In 2019, Brookline banned the distribution of carry out plastic bags at grocery stores and other places of business.

In 2021, Brookline became the first town in America to ban the sale of all tobacco products and electronic and vaping cigarettes to young people born after January 1, 2000. Flavored tobacco products have been banned also.  Vendors and small business owners have filed a lawsuit against the town, citing a loss of business and an inability to hire new employees in the near future.

Education

Public schools

The town is served by the Public Schools of Brookline. The student body at Brookline High School includes students from more than 76 countries. Many students attend Brookline High from surrounding neighborhoods in Boston, such as Mission Hill and Mattapan through the Metropolitan Council for Educational Opportunity (METCO) system.
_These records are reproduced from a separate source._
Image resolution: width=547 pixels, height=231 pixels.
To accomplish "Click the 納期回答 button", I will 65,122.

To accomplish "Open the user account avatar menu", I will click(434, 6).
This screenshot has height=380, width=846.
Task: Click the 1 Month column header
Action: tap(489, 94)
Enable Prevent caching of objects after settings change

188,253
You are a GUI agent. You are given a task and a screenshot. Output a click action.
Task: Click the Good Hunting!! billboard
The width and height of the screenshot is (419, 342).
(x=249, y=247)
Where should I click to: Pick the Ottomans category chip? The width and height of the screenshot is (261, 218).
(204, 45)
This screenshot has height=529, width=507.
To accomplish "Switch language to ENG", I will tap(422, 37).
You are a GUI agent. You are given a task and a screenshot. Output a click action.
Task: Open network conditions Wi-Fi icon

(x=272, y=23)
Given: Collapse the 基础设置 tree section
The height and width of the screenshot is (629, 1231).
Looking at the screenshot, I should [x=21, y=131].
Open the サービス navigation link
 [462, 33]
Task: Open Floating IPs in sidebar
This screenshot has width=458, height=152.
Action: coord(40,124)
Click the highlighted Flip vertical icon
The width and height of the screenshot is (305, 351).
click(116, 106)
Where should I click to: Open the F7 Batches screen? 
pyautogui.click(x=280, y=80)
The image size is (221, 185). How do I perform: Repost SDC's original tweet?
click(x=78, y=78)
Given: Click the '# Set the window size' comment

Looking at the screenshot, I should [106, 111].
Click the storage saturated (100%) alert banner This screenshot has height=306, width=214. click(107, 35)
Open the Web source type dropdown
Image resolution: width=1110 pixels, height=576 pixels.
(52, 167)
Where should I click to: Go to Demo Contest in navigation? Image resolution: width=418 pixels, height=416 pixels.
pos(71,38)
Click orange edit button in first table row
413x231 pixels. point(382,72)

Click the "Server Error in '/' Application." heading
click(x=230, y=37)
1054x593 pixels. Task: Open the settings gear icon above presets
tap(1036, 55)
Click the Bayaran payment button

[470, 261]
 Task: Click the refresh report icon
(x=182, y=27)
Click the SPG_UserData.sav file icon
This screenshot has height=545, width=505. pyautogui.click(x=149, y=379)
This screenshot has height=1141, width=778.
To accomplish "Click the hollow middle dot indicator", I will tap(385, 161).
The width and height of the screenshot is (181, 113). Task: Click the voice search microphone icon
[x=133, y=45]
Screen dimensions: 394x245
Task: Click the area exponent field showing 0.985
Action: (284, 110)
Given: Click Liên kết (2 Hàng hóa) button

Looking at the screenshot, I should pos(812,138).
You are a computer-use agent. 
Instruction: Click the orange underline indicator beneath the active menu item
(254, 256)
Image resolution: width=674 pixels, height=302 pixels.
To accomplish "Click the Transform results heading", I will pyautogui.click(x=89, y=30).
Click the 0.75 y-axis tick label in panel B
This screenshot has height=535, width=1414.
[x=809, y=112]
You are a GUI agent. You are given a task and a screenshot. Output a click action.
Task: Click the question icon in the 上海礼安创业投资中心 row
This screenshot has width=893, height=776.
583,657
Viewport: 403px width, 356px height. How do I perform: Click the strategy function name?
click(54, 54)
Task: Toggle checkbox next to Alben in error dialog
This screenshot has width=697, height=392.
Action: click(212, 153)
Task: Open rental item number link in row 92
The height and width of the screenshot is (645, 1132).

There are eight elementary schools in the Brookline Public School system: Baker School, Coolidge Corner School, Driscoll, Heath, Lawrence, Lincoln, Pierce, and Runkle. As of December 2006, there were 6,089 K–12 students enrolled in the Brookline public schools. The system includes one early learning center, eight grades K–8 schools, and one comprehensive high school. The Old Lincoln School is a surplus building used by the town to temporarily teach students in when another school building is being renovated. It was rented in 2009 as the venue for the play Sleep No More.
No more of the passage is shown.